Project/Area Number	05680194
Research Category	Grant-in-Aid for General Scientific Research (C)
Allocation Type	Single-year Grants
Research Field	教科教育
Research Institution	Yamagata University
Principal Investigator	OKADA Takeshi Yamagata University, 教養部, 助教授 (30185441)
Project Period (FY)	1993 – 1994
Project Status	Completed (Fiscal Year 1994)
Budget Amount *help	¥1,400,000 (Direct Cost: ¥1,400,000) Fiscal Year 1994: ¥800,000 (Direct Cost: ¥800,000) Fiscal Year 1993: ¥600,000 (Direct Cost: ¥600,000)

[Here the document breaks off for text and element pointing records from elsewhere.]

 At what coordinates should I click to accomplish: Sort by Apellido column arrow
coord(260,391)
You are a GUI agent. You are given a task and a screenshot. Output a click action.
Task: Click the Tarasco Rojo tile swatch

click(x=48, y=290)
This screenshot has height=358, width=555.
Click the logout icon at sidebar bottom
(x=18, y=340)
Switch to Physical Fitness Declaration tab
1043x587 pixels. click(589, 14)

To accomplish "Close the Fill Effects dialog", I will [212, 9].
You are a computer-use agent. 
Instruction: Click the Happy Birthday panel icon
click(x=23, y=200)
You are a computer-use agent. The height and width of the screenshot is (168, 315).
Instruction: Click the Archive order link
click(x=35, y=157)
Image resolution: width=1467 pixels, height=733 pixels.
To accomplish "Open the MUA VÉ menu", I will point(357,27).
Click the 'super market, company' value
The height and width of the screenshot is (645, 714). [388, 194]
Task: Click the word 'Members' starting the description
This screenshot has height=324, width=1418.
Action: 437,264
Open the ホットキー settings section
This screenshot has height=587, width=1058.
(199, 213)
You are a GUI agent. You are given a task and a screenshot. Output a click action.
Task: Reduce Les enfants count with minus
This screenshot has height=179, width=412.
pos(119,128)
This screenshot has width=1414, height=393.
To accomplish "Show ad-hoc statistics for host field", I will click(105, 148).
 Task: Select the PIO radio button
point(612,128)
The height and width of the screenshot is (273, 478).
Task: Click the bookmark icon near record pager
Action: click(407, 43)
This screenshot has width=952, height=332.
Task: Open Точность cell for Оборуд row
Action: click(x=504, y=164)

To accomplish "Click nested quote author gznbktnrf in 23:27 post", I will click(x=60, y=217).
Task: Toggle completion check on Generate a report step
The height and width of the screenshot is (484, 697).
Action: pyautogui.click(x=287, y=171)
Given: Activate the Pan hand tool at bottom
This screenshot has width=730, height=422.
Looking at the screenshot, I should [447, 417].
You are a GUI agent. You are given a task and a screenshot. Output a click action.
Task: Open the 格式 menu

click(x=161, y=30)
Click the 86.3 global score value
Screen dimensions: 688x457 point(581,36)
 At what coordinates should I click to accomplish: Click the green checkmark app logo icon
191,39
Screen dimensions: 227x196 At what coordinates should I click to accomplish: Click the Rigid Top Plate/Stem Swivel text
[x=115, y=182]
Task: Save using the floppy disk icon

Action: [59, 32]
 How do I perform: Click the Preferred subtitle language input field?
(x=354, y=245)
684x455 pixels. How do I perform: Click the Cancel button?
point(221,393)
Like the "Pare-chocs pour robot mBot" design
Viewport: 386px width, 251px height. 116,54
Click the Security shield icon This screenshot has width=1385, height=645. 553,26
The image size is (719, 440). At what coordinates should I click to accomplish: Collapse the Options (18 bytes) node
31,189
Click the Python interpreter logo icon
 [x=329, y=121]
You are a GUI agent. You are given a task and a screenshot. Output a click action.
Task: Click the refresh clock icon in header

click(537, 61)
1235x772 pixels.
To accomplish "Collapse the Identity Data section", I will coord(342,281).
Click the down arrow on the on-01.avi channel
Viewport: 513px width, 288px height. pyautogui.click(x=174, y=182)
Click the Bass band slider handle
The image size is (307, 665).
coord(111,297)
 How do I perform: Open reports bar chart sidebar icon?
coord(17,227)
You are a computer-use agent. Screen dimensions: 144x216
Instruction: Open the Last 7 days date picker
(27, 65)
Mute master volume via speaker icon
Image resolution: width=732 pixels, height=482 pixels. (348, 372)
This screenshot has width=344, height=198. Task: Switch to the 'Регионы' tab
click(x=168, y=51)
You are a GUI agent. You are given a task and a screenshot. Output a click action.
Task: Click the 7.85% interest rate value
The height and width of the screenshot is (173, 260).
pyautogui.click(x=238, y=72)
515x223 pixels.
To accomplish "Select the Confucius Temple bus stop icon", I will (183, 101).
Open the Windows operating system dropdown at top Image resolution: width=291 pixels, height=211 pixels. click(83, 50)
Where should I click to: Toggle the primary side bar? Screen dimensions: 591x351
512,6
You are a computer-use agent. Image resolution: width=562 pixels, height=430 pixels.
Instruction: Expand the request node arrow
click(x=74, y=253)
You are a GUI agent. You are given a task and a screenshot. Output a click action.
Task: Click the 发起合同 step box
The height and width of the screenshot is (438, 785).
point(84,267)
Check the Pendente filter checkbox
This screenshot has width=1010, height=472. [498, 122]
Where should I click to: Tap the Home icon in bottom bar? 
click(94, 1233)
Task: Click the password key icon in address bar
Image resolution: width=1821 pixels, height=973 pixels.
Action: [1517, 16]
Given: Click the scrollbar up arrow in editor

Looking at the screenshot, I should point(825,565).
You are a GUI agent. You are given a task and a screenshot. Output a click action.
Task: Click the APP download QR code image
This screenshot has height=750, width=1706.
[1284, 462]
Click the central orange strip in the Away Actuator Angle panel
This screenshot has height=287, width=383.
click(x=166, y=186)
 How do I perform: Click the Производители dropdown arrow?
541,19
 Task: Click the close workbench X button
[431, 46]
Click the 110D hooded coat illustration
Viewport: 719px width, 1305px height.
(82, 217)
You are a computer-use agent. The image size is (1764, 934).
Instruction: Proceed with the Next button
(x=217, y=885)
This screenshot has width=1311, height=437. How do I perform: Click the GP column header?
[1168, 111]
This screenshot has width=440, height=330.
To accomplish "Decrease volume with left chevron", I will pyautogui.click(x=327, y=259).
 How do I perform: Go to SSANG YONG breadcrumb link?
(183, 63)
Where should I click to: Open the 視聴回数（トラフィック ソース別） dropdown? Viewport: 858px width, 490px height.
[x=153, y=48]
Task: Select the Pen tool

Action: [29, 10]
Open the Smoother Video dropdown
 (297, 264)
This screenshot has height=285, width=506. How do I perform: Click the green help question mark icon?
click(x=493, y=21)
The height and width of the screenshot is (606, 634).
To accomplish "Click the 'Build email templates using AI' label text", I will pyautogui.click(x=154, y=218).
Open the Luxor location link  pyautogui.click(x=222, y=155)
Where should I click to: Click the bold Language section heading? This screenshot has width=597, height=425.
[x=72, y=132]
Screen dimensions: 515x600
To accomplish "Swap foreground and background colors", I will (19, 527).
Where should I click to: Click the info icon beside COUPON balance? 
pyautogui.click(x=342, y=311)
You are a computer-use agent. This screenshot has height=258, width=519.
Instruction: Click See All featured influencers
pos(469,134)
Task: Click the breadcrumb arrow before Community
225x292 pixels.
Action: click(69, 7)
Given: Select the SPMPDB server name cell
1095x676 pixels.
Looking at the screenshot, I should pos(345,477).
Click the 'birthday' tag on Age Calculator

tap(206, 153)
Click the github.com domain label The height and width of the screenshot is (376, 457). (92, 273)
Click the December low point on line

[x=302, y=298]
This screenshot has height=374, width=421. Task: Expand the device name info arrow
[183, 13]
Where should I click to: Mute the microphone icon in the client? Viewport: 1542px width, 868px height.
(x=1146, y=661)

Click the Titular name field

Keywords	Database / Personal Computer / Reading Ability / Computational English Linguistics / Machine-readable dictionary / Statistic Analysis / Computer program / Ministry of Education / 英語データベース / 自然言語構文解析 / コーパス処理 / 文字認識 / ジャンル別の英語表現 / 英語動詞分布
Research Abstract	Throughout the research within two years we have obtained two main achievements as follows : Construction of the Database (1) We develop a high-speed and high-accuracy character recognition system. This system is established through various computer programs and machine-readable dictionaries which support the deficiencies of the commercial optical-character-recognition software. Our system "recognizes" English character strings not from the data transferred directly from the image-scanner, but from the image-datafiles obtained via other software. With this system, we can obtain a large amount of fundamental English sentence data with greater efficiency. (2) The introduction of the computer network system enables us to obtain quite easily the fundamental English data. (3) The sentence data are correctly formatted into a uniform databasestyle (1 record/1 sentence) suitable for the following computational processings. Analyzes of the Database (1) The "concordance processing" is possible for the database-sentences. At the same time, we investigate the pattern of usage of the English verbs which appears in the textbooks for Japanese junior-high schools. (2) We build up a complex automatic tag assignment program named TAGASS (TAG ASSigner) which annotates possible grammatical marker (s) to every word in the database-sentences. (3) The program which picks up only one preferable tag from the set of tag-candidates is completed. This program, which realizes more than 80% accuracy, is written under the probabilisticstatistic algorithm. We will investigate the possibillity of the ideal transaction between this algorithm and the grammar-based algorithm in future research.